沖縄戦は日本唯一の大規模な地上戦であり、その激しさは島の地形が変わるほどであった。
この戦闘の戦利品として米軍が手に入れた沖縄は、終戦後も27年間にわたり米軍の統治下におかれ続けた。米軍は住民に銃剣を突きつけ先祖代々の土地から追い出し、ブルドーザーで家と畑を潰し、次々と基地を作っていった。
運動の高まりを受け、米国はようやく基地返還交渉のテーブルについた。交渉の末、日米両政府は大規模な基地返還の合意に至った。

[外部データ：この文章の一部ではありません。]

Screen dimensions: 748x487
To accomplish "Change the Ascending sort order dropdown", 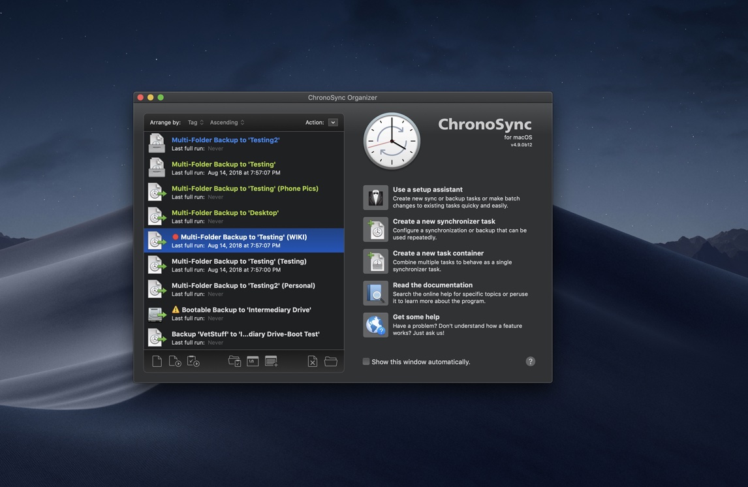I will pos(226,123).
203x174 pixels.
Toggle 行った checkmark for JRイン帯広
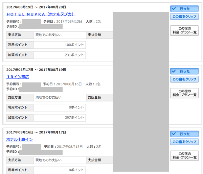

しかしながら、ここでもまた例の「手口」が踏襲された。普天間飛行場という、住宅地の真ん中に位置する危険な基地を返還する代わりに、そこから直線距離にしてわずか50kmしか離れていない、サンゴ礁の広がる美しい海を埋め立てて最新鋭の多機能基地を作れというのだ。
辺野古・大浦湾は日本随一の生物多様性を誇る。サンゴ礁、ジュゴンを育む藻場、そして海底に広がる砂地は多種多様な生物のゆりかごである。ここに、沖縄の宝は最大の危機を迎えた。